Critics of superdelegates say the system does not accurately represent how Illinois voters feel about the presidential candidates. (iStockphoto)
Critics of superdelegates say the system does not accurately represent how Illinois voters feel about the presidential candidates. (iStockphoto)
July 25, 2016

SPRINGFIELD, Ill. – Ahead of the Democratic National Convention in Philadelphia today the party took a small step that could limit the role of convention superdelegates.

Some Illinois delegates say more changes are sorely needed.

Illinois has 26 superdelegates who are appointed by party leaders and vote for whichever candidate they choose, regardless of who wins the state presidential primary.

Critics have long said the process can favor a candidate who is actually unpopular with voters.

Jan Rodolfo, an Illinois delegate for Bernie Sanders, backed a plan to eliminate superdelegates altogether, but that idea was shot down.

"I'm a supporter of one person, one vote,” she states. “And I think that superdelegates are really a class of party members who have undue weight, in terms of the way that their votes work. It really reinforces the status quo."

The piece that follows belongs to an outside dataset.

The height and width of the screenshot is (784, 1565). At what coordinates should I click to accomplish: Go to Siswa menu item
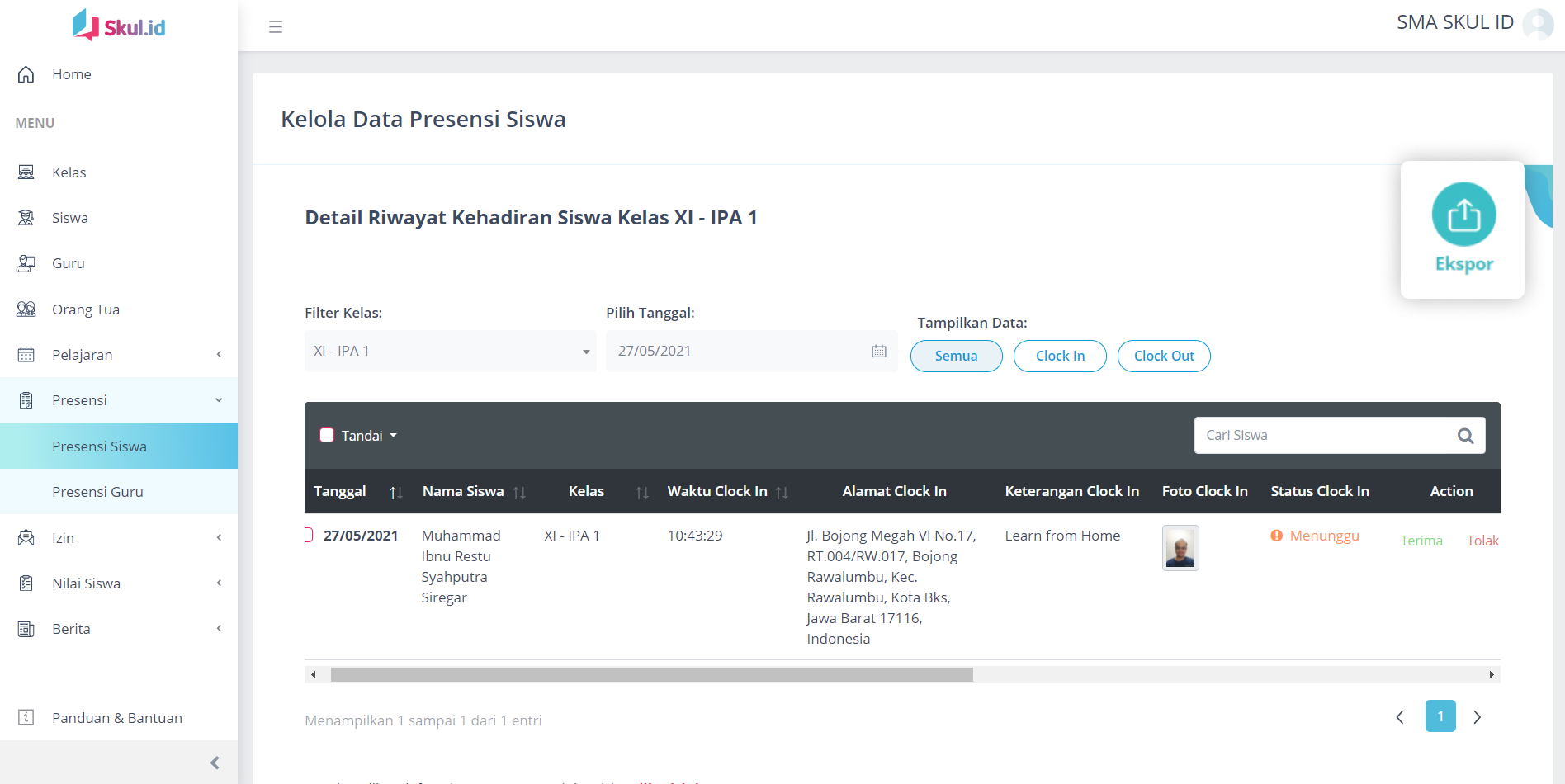pos(70,218)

On Saturday, the DNC's Rules Committee agreed to set up a commission to meet after the November election. The group will consider changes to the party's nominating process, including getting rid of up to two-thirds of superdelegates.

If the last round of primaries and caucuses had not included superdelegates, Rodolfo says Bernie Sanders would likely have become the Democratic nominee, which could have brought about changes to the party's platform.

"If that were the case, then the situation going to the Democratic Platform Committee would've been very different,” she points out. “Instead of a platform that, for example, completely failed to address the need for single-payer Medicare for all, which is something that the majority of Democrats support, that wouldn't have happened."

Still, even if the commission does support eliminating some superdelegates, the idea would still need approval from the DNC committee, which has squashed similar moves in the past.